I know--she's practically handling him with thongs (not the underwear or footwear--the other kind).

How is it not her first instinct to comfort him?

Also, I noticed Elly using that construction you've pointed out before: "Don't go ____ing."

3:42 AM  
Blogger DreadedCandiru2 said...

April_Patterson,

I know--she's practically handling him with thongs (not the underwear or footwear--the other kind).

How is it not her first instinct to comfort him?


The reason she's handling him with tongs and not comforting him from the get-go is that she has a damned hard time seeing other people's problems as real unless they somehow affect her. She's far more worried about how workl she's got ahead of her than an irrelevant thing like his discomfort. No wonder he grew up so distant.

6:20 AM  
Blogger InsertMonikerHere said...

I don't have kids, but I know people with kids and remember something about being a kid myself.

I've seen adults warn other (elderly/ vulnerable) adults that a child is sick, so to be a bit careful. Also seen sick adults being limited in their contact with young children (no kissing, say).

I've never seen a child being told *they're* the problem and *they* have to stay away from others.

One theme I've seen more and more of as the strip went downhill was kids being expected to be little adults. Meredith and Robin being told they couldn't play like little kids, and given no constructive alternatives so they seemed expected to sit staring into space until the adults were ready.

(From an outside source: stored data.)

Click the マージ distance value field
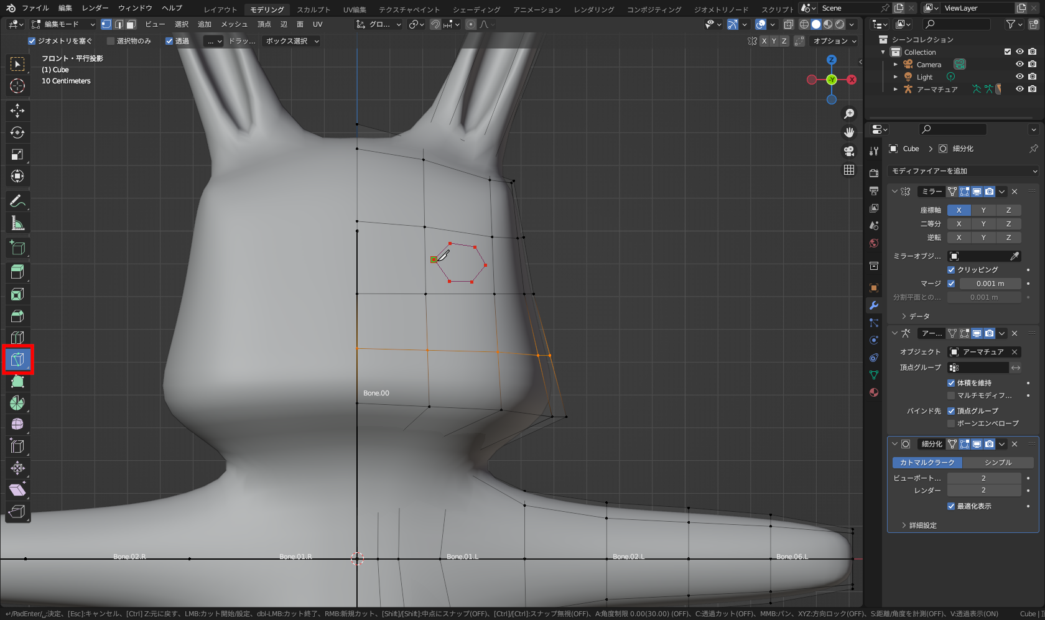(x=990, y=284)
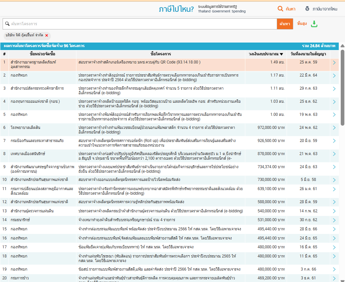Screen dimensions: 345x282
Task: Sort by ชื่อหน่วยจัดซื้อ column header
Action: coord(43,54)
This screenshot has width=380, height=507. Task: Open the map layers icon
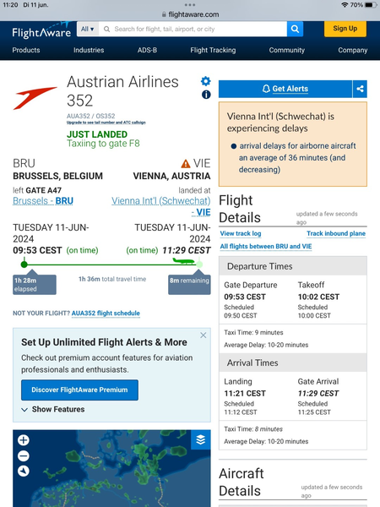tap(201, 439)
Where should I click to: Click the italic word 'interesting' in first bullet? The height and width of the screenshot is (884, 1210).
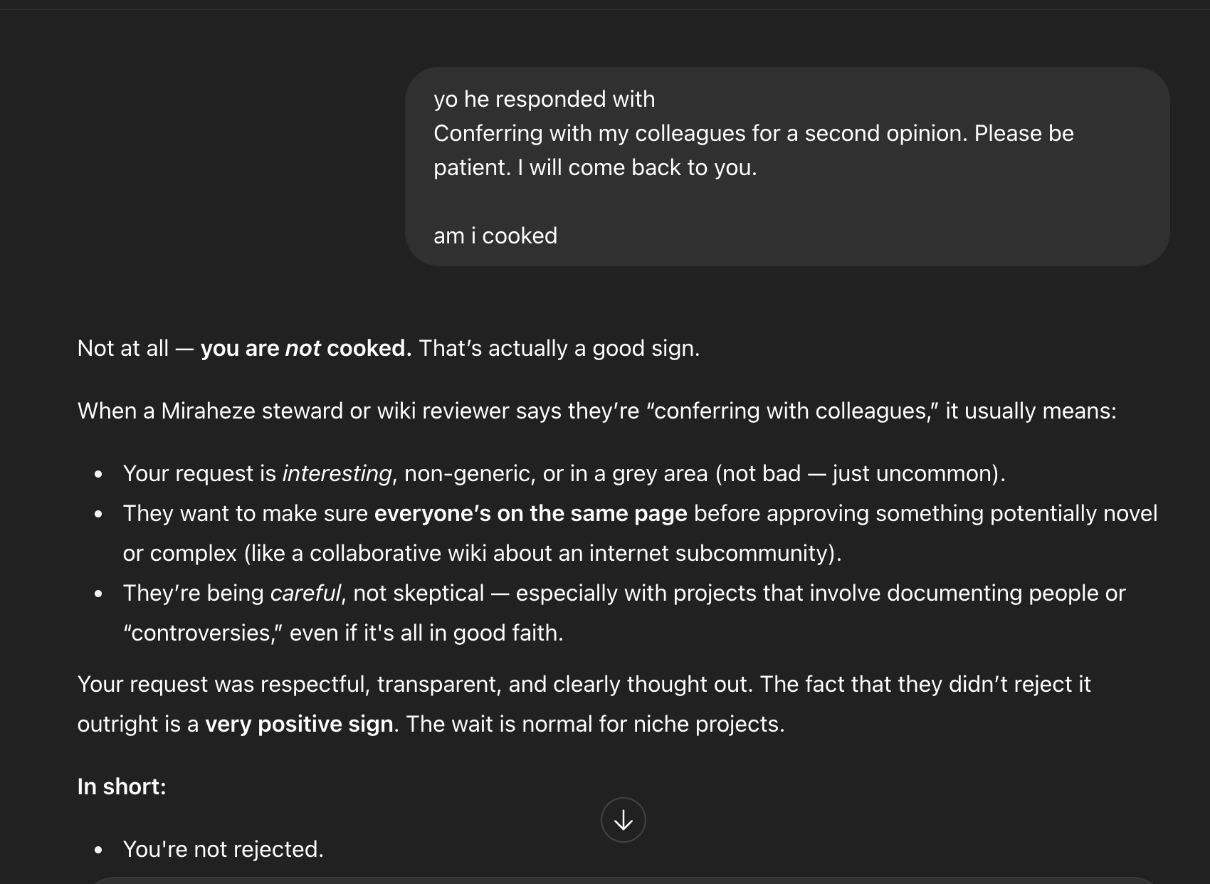337,473
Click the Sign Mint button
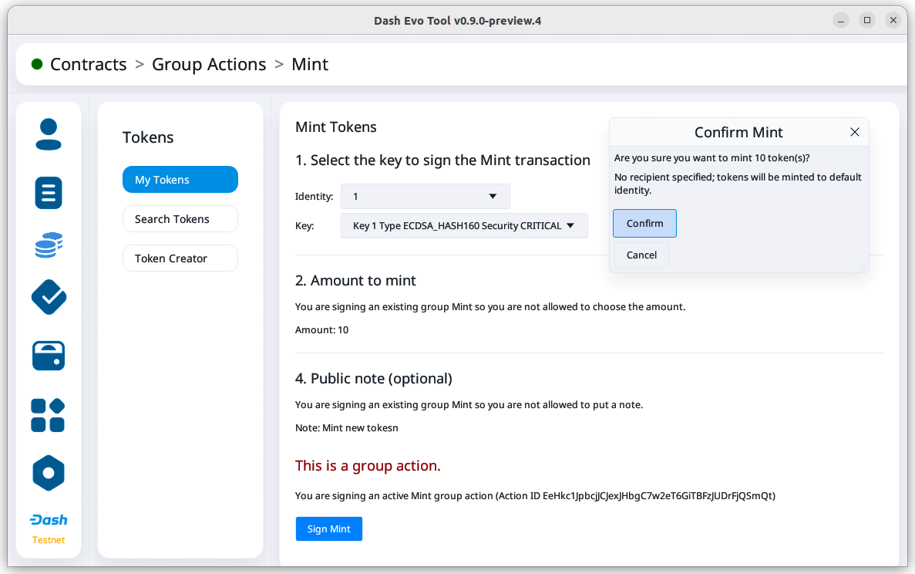This screenshot has width=915, height=574. pyautogui.click(x=328, y=529)
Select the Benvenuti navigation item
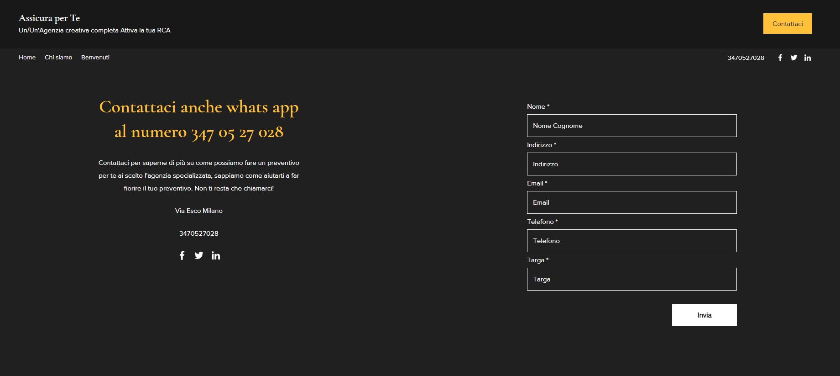 (x=95, y=58)
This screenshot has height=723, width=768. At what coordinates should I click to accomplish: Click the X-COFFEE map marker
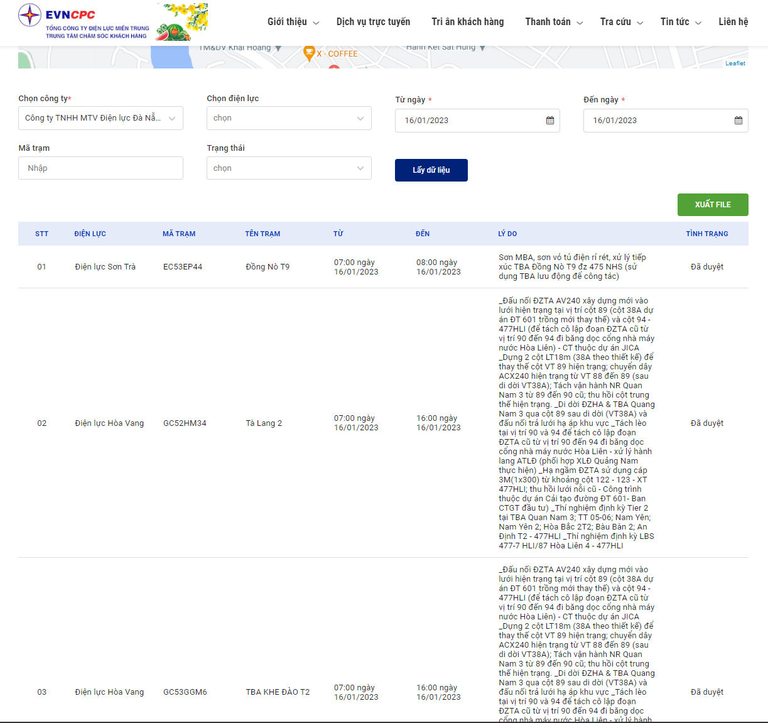point(308,53)
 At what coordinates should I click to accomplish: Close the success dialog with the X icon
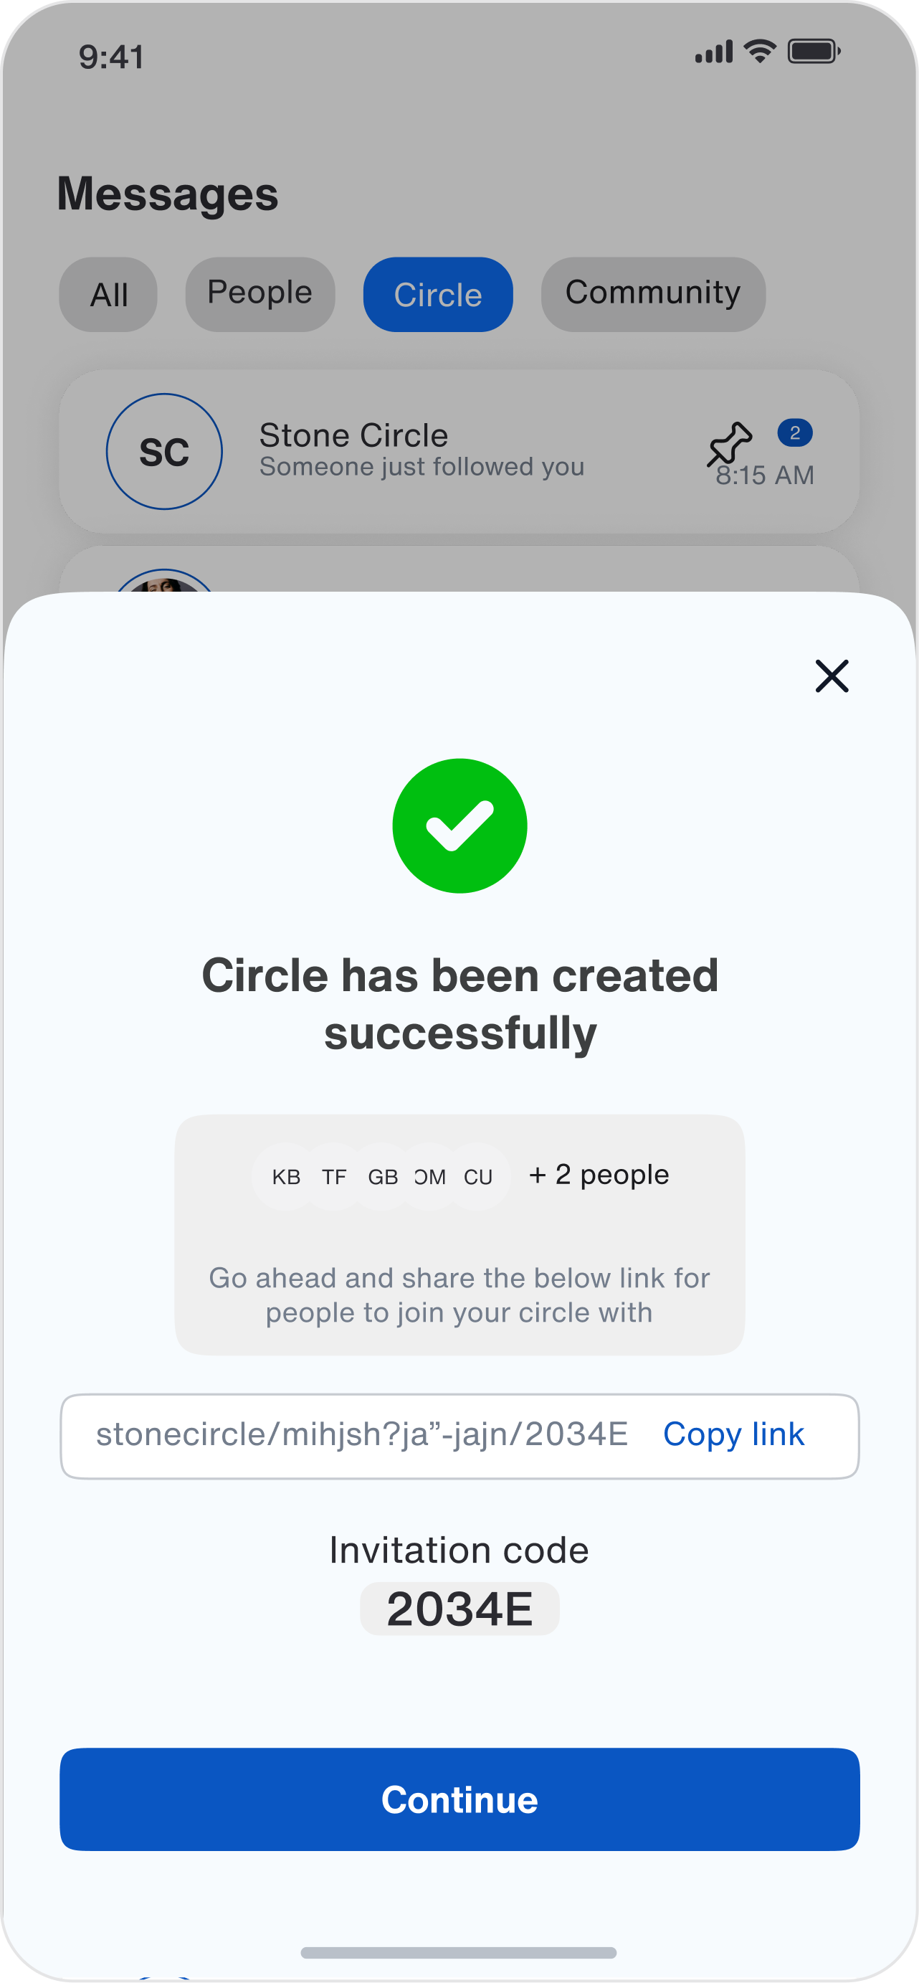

That "hurt hand" strip even has it a bit: an adult hurts their hand, you can wait and see if they yelp for help - but a kid needs reassurance and comfort even if the hurt wasn't all that bad! Now we have Mike being expected to be responsible about germs at the expense of his own comfort - at the age of 6.

The original run had some sweetness in the slices of life. The kids were usually treated as kids. These interpolations are wrecking the story just as much as the omission of the "better" in favour of reprinting the "worse"

6:59 AM  
Blogger howard said...

DreadedCandiru2

Her yelling "Oh, no! I have more work" instead of saying "Oh, no! What can Mommy do to make it better?" kind of makes it easy to see what her major malfunction is.

That could well be it. If Michael is sick it is X amount of labour, but if Michael and Lizzie are sick then it is 2X amount of labour. Ergo, the important part is to keep Mike from getting anyone else sick as a form of labour reduction.

9:11 AM  
Blogger howard said...

aprilp_katje,

How is it not her first instinct to comfort him?

Exactly. What it brings to mind are all those comedies where some hapless bachelor is dealing with changing a diaper for the first time. She seems to be so startled by the idea she has to deal with a sick kid, she acts like she has never done it before.

Also, I noticed Elly using that construction you've pointed out before: "Don't go ____ing."

Good catch. This must be something that Lynn Johnston does in real life, it occurs so often in the strip.

9:12 AM  
Blogger howard said...

InsertMonikerHere,

Meredith and Robin being told they couldn't play like little kids, and given no constructive alternatives so they seemed expected to sit staring into space until the adults were ready.

Meredith and Robin. Or Françoise sent off to play in the playground by herself. Or the life of April Patterson, who is such an adult she kicks away her band and her boyfriend in pursuit of academic study.

Now we have Mike being expected to be responsible about germs at the expense of his own comfort - at the age of 6.

Age 5, actually, but still no better.

These interpolations are wrecking the story just as much as the omission of the "better" in favour of reprinting the "worse"

It’s especially interesting given that the same person created both works. One of them has kids around to copy for her strip and the other one puts her own voice into everything. It’s kid-like kids vs. 60-year-old kids. It’s jarring when you move from one of these to the other.

9:13 AM  
Anonymous Anonymous said...

April Patterson: That's "tongs," not "thongs."

I just don't want you to go to a salad bar, look for something to pick up the lettuce with, and call out "Hey, where are the thongs?".